Later, faculty gathered for roundtable discussions focused on two main areas: new ways of teaching with AI and general education skills students need across disciplines. Faculty shared ideas for new courses on topics such as AI literacy, storytelling, ethics, and using AI in real-world tasks, while also connecting these changes to core skills like writing, problem-solving, and information literacy. Together, the 14 tables created a space for cross-disciplinary conversation about how AI is reshaping teaching and learning at VCU.
“From survey data we’ve collected over the past year and up to this event, we’re seeing a steady increase in how comfortable faculty feel using AI tools in their teaching, and a clear shift toward leaning into conversations about AI rather than stepping away from them,” said Joshua J. Smith, Ph.D., special assistant to the dean for innovative learning and AI Initiatives. “While valid concerns remain present in faculty feedback, there is also growing agreement compared to last year that AI will play an important role in students’ learning and future careers, and that it has a meaningful place in our curriculum.”

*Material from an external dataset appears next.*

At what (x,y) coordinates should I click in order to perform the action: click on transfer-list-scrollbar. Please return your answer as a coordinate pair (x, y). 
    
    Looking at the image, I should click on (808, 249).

Workshops focus on applied tools and policy
Afternoon workshops focused on hands-on applications of AI in teaching, including syllabus development, assignment redesign, and information literacy. Sessions featured demonstrations of tools such as NotebookLM, discussions of AI policy language in syllabi, and practical approaches to integrating generative AI into student assignments and research workflows.

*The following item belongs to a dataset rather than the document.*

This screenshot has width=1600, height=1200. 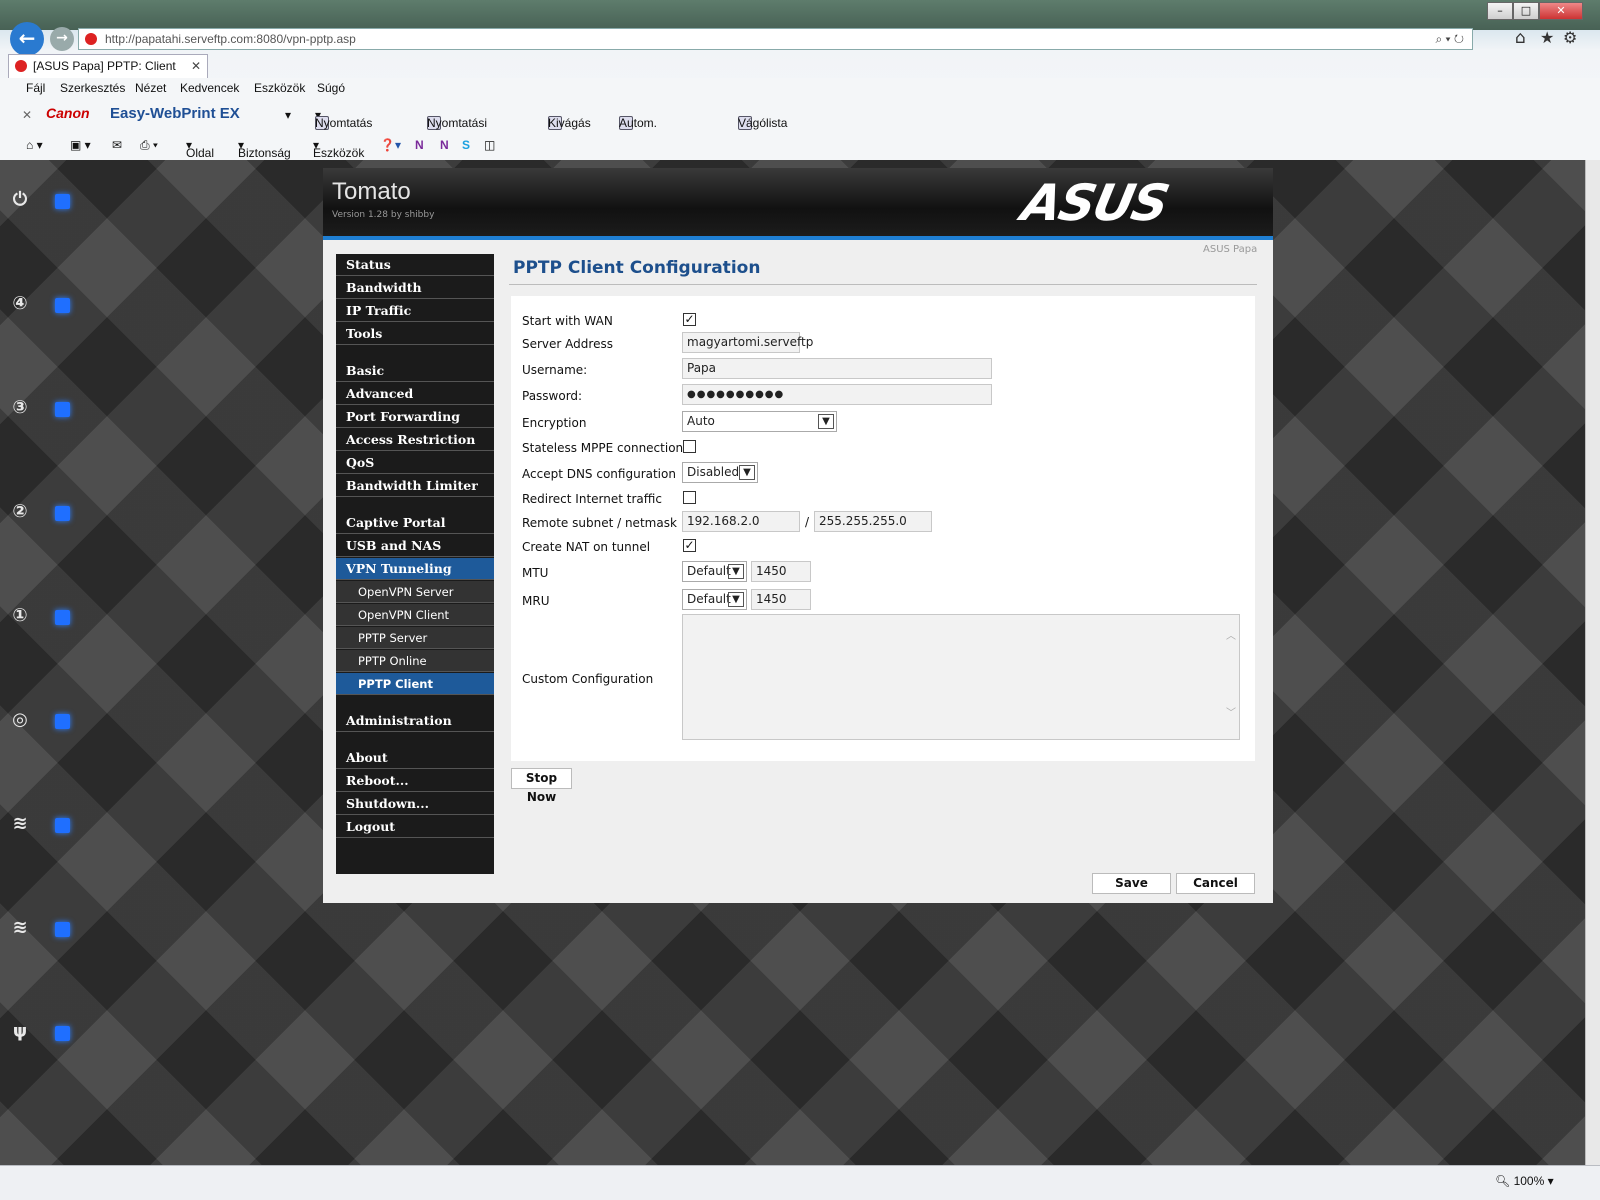 I want to click on password-input: ●●●●●●●●●●, so click(x=837, y=394).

Sessions were supported through collaboration with VCU Libraries, the LED Studio, the Office of the Provost, and the General Education program, reflecting a cross-institutional effort to support faculty development and AI readiness across campus. Will Willis, chair of the nonprofit initiative AI Ready RVA, also contributed to discussions focused on workforce alignment and the growing importance of AI competencies for students entering the job market.
Feedback from attendees emphasized the value of applied examples, templates, and concrete strategies that could be immediately adapted for classroom use in semesters to come.
Looking ahead
The CHS AI Teaching Summit is part of a broader effort to support faculty development and expand AI literacy across the university. The launch of the CHS AI HUB will bring together resources and opportunities for faculty, students, and the community. Upcoming programming will include an AI Research Summit in Fall 2026 (currently accepting proposals), the continued rollout of the AI in Pedagogy badge, and the launch of a Faculty AI Interest Group designed to support ongoing collaboration, resource-sharing, and practice-based learning across disciplines. Together, these initiatives aim to provide sustained pathways for faculty engagement with artificial intelligence in teaching, research, and curriculum design.
The CHS AI Teaching Summit is part of CHS’s broader commitment to advancing instructional innovation, faculty development, and AI literacy, with support from campus partners including the Media + AI Initiative.